Last year the Denver Broncos became the first NFL team to formally propose the idea of an alternative to the onside kick with a fourth-and-15 attempt.
The proposal obviously didn't pass, but Philadelphia Eagles owner Jeffrey Lurie thought about it -- while refining it in association with the league's football operations department -- and proposed it again this year. Then, in the last two or so weeks, he tweaked it to allow a team ahead, trailing or tied to be able to run the play. This week, he tweaked it again to make it an untimed down in the event a team uses it to drain the clock and salt the game away.
The loopholes appeared to be closed by Thursday afternoon. And yet, the proposal never even made it to a vote.
NFL owners still scarred from the failure of the pass-interference-challenge rule from a year ago (and the roughing-the-passer officiating disaster a year earlier) decided to table a proposal that only injects more life into America's most-watched sport. But more than their collective apprehension at this less-than-radical rule change lies a continued resistance by the league's elites to shut up and listen to analytics.
"I think there is definitely that theory that you don't want to make the comeback too easy," Rich McKay, the chair of the league's competition committee, said on a conference call with reporters Thursday. "You've worked all game to be ahead. You would not want a rule change to come in and say all of a sudden ok we're going to completely change the odds of you being able to preserve that lead.
"I think people wanted to hear the statistics. We went through them. I think [NFL EVP of football operations] Troy [Vincent]'s people in football analytics have done some really good work on the numbers. I think we knew the numbers but I do think there is still in those people's minds, let's not make this too easy."
To begin, getting 15 yards on a play in pro football is not easy. From 2010-2018, the league-average success rate on third/fourth down between 14 and 16 yards was less than 20%. But team owners knew this because it was explained to them in a 20-to-30 minute discussion Thursday.

Element lookup records
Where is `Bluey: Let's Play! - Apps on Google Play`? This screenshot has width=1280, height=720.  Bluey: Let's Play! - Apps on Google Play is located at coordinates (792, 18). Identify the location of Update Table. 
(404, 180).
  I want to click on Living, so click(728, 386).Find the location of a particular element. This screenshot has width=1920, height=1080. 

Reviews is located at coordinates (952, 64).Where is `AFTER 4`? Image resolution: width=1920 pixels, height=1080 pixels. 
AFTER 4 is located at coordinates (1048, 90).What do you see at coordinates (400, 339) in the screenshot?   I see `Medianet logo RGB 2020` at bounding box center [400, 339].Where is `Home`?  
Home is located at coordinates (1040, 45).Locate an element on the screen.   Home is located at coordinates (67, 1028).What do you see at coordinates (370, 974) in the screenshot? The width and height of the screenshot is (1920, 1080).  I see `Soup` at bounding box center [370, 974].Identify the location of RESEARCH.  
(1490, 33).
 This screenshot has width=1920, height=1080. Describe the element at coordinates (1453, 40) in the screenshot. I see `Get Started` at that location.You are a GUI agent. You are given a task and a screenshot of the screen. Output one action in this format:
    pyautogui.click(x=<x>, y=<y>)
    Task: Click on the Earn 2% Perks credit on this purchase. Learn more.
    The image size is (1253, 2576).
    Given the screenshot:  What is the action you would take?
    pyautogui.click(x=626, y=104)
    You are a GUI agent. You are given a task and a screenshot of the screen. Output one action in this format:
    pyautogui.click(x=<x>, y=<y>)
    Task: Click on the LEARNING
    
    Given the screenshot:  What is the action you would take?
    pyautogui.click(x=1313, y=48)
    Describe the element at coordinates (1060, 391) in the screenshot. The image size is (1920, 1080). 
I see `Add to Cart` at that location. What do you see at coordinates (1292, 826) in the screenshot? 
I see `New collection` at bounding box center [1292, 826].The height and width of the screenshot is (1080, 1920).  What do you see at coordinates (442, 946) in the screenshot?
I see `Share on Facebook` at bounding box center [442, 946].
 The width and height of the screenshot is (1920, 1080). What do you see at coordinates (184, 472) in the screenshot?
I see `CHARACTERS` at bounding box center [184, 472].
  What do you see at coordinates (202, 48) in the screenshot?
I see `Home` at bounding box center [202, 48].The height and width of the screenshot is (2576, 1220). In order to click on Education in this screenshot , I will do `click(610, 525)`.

§ **Stated exercise 1**
From the article on the onside-kick proposal, copy out the part that opens with the words containing "Last year the" and closes with "the game away.".
§ **Stated exercise 2**
Name every person mentioned in the onside-kick article, found above the entries.
§ **Stated exercise 3**
Using the onside-kick article, decide whether each statement agrees with it. Answer yes or no for each, and quote the words that settle it.
(a) The Denver Broncos' proposal passed last year.
(b) From 2010 to 2018, the league-average success rate on third or fourth down between 14 and 16 yards was under 20%.
(c) The owners' discussion on Thursday lasted about an hour.

§ **Correct result 1**
Last year the Denver Broncos became the first NFL team to formally propose the idea of an alternative to the onside kick with a fourth-and-15 attempt.
The proposal obviously didn't pass, but Philadelphia Eagles owner Jeffrey Lurie thought about it -- while refining it in association with the league's football operations department -- and proposed it again this year. Then, in the last two or so weeks, he tweaked it to allow a team ahead, trailing or tied to be able to run the play. This week, he tweaked it again to make it an untimed down in the event a team uses it to drain the clock and salt the game away.

§ **Correct result 2**
Jeffrey Lurie, Rich McKay, Troy Vincent

§ **Correct result 3**
(a) No: "The proposal obviously didn't pass"
(b) Yes: "the league-average success rate on third/fourth down between 14 and 16 yards was less than 20%"
(c) No: "in a 20-to-30 minute discussion Thursday"